* Start *

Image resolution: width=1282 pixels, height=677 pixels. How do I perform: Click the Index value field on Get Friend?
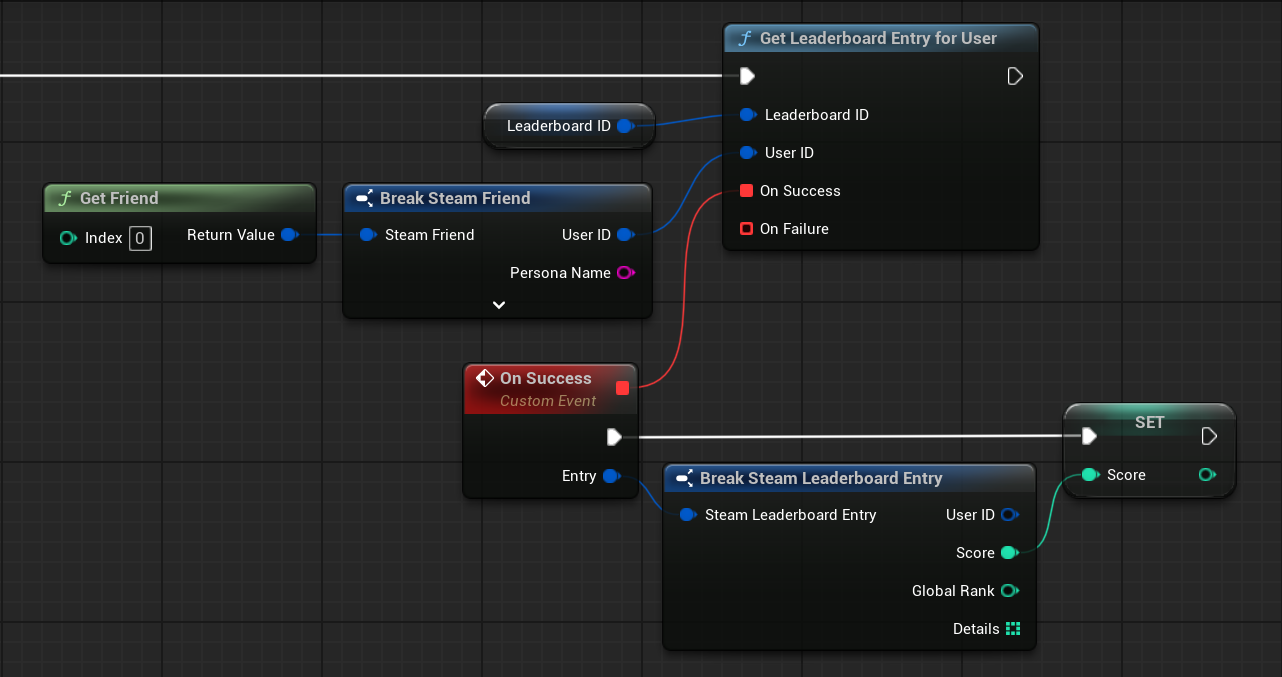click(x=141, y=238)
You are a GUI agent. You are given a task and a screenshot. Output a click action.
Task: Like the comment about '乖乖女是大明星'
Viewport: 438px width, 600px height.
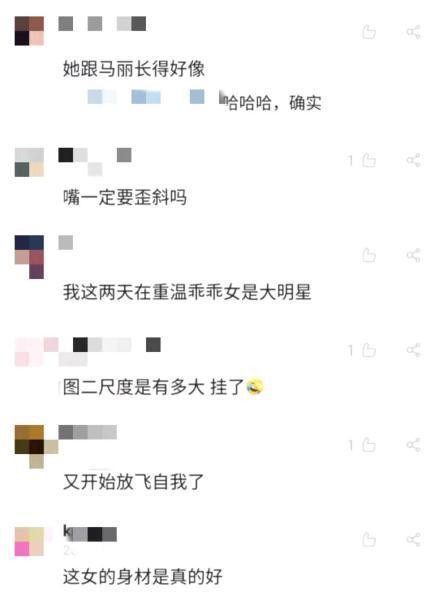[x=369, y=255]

* End *

- **What you should do**:
Return every line from the records above that contains the string "width", copied verbatim.

- **Problem solution**:
Image resolution: width=1282 pixels, height=677 pixels. How do I perform: Click the Index value field on Get Friend?
Viewport: 438px width, 600px height.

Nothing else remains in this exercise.